Pathophysiological Implications of Sodium Transporters and Water Channels in the Kidney.
- Author:
Soo Wan KIM
1
;
Seong Kwon MA
;
Eun Hui BAE
;
Jeong Woo PARK
;
Jong Un LEE
Author Information
1. Department of Internal Medicine, Chonnam National University Medical School, Gwangju, Korea. skimw@chonnam.ac.kr
- Publication Type:Original Article
- MeSH:
Acute Kidney Injury;
Aquaporins;
Desoxycorticosterone;
Diuresis;
Epithelial Sodium Channels;
Hypertension;
Kidney;
Kidney Diseases;
Liver Cirrhosis;
Nephrotic Syndrome;
Rats, Inbred SHR;
Sodium
- From:Korean Journal of Nephrology
2009;28(1):1-9
- CountryRepublic of Korea
- Language:Korean
-
Abstract:
Renal sodium and water reabsorption occurs through epithelial sodium transporters and aquaporin (AQP) water channels in various segments of tubules. We have demonstrated altered regulation of these transporters and channels in various pathophysiological conditions. In nephrotic syndrome and liver cirrhosis, expression of epithelial sodium channels (ENaC) was increased in the late distal convoluted tubule, connecting tubule, and collecting duct. In spontaneously hypertensive rats, the expression of Na,K-ATPase as well as that of ENaC was increased. In contrast, AQP1-3 and sodium transporters was decreased in the kidney from deoxycorticosterone acetate-salt hypertension. In two-kidney, one clip hypertension, the expression of Na,K-ATPase, NHE3, NKCC2 and ENaC subunits was decreased in the clipped kidney while remained unchanged in the contralateral kidney.

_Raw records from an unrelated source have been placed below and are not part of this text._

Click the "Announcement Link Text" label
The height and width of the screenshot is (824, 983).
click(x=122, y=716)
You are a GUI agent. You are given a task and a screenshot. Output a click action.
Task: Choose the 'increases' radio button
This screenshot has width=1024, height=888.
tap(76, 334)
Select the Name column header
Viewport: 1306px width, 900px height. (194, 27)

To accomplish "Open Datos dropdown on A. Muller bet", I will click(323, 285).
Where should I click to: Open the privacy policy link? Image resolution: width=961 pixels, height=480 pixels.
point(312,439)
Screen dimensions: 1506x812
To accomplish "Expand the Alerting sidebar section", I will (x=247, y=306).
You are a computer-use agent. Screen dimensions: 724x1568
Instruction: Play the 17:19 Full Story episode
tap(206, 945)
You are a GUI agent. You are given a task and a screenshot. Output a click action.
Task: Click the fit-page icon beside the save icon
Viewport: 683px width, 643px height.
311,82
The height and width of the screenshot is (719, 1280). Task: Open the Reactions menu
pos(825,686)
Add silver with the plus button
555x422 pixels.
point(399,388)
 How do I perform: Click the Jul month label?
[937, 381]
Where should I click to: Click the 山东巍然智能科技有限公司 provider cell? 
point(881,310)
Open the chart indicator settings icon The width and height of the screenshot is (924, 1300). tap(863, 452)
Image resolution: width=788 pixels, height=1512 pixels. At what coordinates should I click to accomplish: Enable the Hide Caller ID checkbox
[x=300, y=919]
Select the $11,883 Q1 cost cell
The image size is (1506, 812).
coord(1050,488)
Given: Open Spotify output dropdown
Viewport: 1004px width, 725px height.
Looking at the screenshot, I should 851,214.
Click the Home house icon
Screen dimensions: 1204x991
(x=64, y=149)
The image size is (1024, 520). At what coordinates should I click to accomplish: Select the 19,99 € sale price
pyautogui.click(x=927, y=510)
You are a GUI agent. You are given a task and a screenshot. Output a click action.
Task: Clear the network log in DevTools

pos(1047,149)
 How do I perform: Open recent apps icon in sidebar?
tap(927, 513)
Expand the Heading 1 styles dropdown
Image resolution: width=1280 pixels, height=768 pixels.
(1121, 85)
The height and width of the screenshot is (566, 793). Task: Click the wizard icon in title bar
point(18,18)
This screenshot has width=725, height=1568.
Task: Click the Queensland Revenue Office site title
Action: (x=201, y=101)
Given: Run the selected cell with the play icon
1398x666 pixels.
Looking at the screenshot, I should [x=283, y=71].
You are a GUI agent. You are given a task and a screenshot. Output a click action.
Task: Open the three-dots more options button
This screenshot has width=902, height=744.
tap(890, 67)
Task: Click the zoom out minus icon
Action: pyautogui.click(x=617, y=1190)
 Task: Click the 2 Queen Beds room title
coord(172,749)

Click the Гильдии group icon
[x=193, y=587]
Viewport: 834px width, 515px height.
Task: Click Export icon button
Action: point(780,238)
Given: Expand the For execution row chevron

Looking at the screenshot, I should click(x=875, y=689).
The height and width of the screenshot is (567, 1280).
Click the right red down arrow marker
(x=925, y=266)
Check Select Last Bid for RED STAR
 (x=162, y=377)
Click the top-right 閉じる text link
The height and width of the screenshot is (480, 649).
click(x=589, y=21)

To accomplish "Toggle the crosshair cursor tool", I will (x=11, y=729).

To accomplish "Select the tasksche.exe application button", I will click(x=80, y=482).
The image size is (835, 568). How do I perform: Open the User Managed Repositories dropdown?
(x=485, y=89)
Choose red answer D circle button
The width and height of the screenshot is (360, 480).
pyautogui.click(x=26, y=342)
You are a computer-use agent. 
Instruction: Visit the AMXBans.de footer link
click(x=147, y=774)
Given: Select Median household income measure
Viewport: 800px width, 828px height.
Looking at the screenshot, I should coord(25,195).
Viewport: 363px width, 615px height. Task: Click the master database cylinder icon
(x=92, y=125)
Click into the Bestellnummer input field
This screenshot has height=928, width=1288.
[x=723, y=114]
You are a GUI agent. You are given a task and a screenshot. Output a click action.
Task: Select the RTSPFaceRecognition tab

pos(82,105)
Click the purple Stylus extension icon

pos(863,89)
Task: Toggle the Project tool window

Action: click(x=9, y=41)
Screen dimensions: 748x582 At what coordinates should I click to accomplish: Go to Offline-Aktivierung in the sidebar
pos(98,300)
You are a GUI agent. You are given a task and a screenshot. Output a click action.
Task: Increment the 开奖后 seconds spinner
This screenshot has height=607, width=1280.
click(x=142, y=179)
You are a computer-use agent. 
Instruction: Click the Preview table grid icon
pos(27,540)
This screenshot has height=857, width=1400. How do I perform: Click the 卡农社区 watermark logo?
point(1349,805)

We have also shown an increased activity of renal atrial natriuretic peptide system in postobstructive natriuresis/ diuresis. In acute kidney injury (cisplatin-, gentamicin- and ischemia/reperfusion-induced), the expression of Na,K-ATPase, NHE3, NKCC2 and AQP1-3 was decreased. The altered regulation of sodium transporters and AQP may be causally related with various kidney diseases and hypertension.